The user profiling made possible by such monitoring capabilities is viewed as a useful tool by many businesses and consumers; it makes it possible for a Web server to personalize its content for its users, and for businesses to monitor employee activities. However, the negative ramifications for user privacy are considerable. While a lack of privacy has, in principle, always characterized Internet communication, never before has a type of Internet communication been logged so universally and revealed so much about the personal tastes of its users. Thus, our thesis is Web users should have the ability to limit what information is revealed about them and to whom it is revealed. Some approaches, notably P3P (see Reagle and Cranor in this section), enable users to negotiate the conditions under which they will share potentially private information with a Web server. However, since these negotiations apply only to the server (not others who can capture private information), only for certain kinds of information (for example, not the user’s IP address), cannot be enforced, and are not presently widely practiced, we believe other methods are needed as well.
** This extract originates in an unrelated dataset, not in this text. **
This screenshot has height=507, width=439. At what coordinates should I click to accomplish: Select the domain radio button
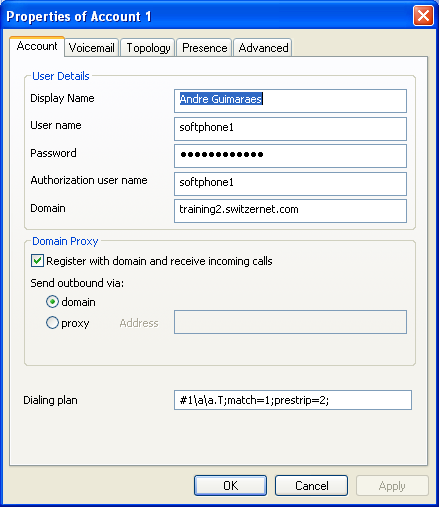[x=52, y=302]
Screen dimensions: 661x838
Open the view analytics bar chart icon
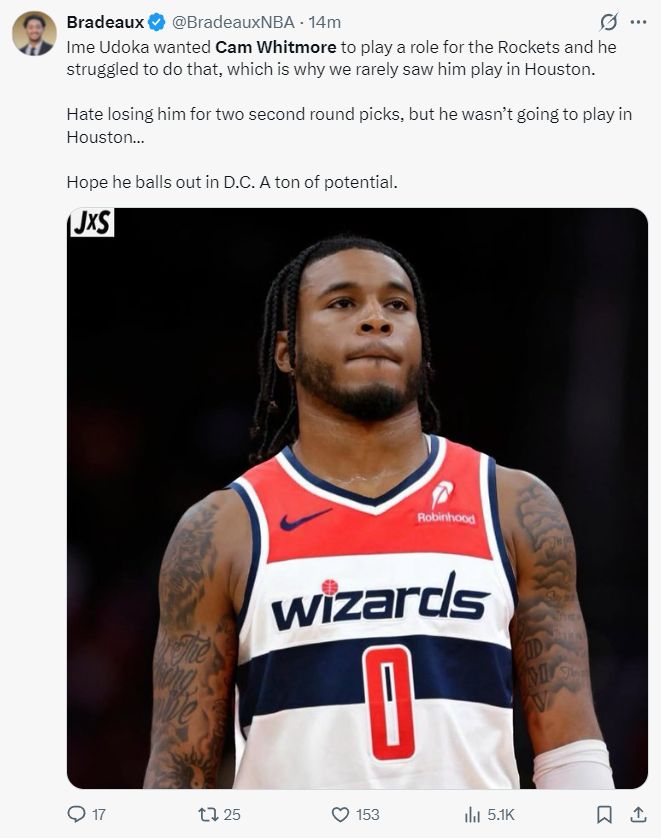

This article presents a system called Crowds that enables the retrieval of information over the Web without revealing so much potentially private information to several parties. The goal of Crowds is to make browsing anonymous, so that information about either the user or what information he or she retrieves is hidden from Web servers and other parties. Crowds prevents a Web server from learning any potentially identifying information about the user, including even the user’s IP address or domain name. Crowds also prevents Web servers from learning a variety of other information, such as the page that referred the user to its site or the user’s computing platform.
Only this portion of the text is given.